Sequence identification by matching a peptide fragmentation pattern to a predicted tryptic peptide sequence. (A) Example of the chicken weighted simple consensus (CWSC) sequence algorithm for predicting a tryptic collagen peptide sequence from a previously unsequenced taxon (ostrich) based on three related organisms with one weighted organism (chicken). If a consensus of at least two organisms was present at amino acid residues that diverged (positions 11, 15, and 23), the consensus residue was chosen in the predicted tryptic peptide sequence. For residues that diverged where no consensus was present (positions 2 and 3), the residue from the weighted organism (chicken) was chosen for the predicted sequence. Amino acid residues that aligned through all three organisms were left unchanged in the predicted sequence. (B) The experimental MS/MS spectrum from the LC/MS/MS analysis of a triply charged peptide from ostrich bone protein extract that matched to the predicted sequence GPAGP (OH)PGKNGDDGEAGKP(OH)GRP(OH)GER and contained three hydroxy-proline residues. (C) The MS/MS spectrum of the synthetically derived triply charged peptide of the same sequence for confirmation. The typical b- and y-fragment ions from the fragmentation pattern of the experimental peptide align very well with the synthetic peptide, validating the sequence interpretation.

Additional theoretical sequences were generated for misaligned residues by using point-assisted mutation (PAM) matrices that predict changes in amino acid residues through evolution (17), rather than choosing a residue from one of the three initial organisms (18). In addition to sequence matches to related organisms, the approach found six additional collagen peptide sequences that were unique to extant ostrich and had been missed in the comparison with public databases (table S2). Of these six sequences, four were determined using the organism weighted-consensus method and two were determined using the PAM weighted-consensus method. Although this approach only increased the total sequence coverage of ostrich collagen from ∼33% to ∼39%, it revealed sequences in ostrich collagen that differed from those in chicken or in other species in the database, thus providing a means to assess evolutionary divergences between these species.

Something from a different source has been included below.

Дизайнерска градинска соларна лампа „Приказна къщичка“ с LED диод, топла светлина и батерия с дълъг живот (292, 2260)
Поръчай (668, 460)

For mastodon sequences, we sampled extracts from mastodon long-bone fragments dating to 160,000 to 600,000 years ago that preserved soft tissues (9, 19). 74 tryptic peptide MS/MS spectra matched collagen sequences from extant mammalian organisms in the protein database (Table 1). The sequence matches resulted in approximately 32% coverage for collagen α1t1 and 29% for collagen α2t1. The fraction of glycine with hydroxylation in the mastodon collagen peptides was somewhat higher (∼50%) than that observed in ostrich collagen, whereas the fraction of hydroxylated proline and lysine residues was similar to that in ostrich. It is possible that the subset of peptides with hydroxylation on glycine is resistant to proteolysis, thus explaining the enrichment. Alternatively, enzymatic glycine hydroxylation may be more active in the mastodon than in the ostrich, or the oxidation may have occurred nonenzymatically over hundreds of thousands of years. The mastodon sequences obtained were more closely related to collagen sequences from dog, bovine, human, and elephant than to nonmammalian taxa, as expected.

Table 1.

Extinct mastodon collagen proteins identified by LC/MS/MS, showing identity to extant organisms. A list of collagen proteins from 160,000- to 600,000-year-old mastodon fossilized bone is shown, including the number of peptide spectra identified, the amino acid coverage, and the organism identity.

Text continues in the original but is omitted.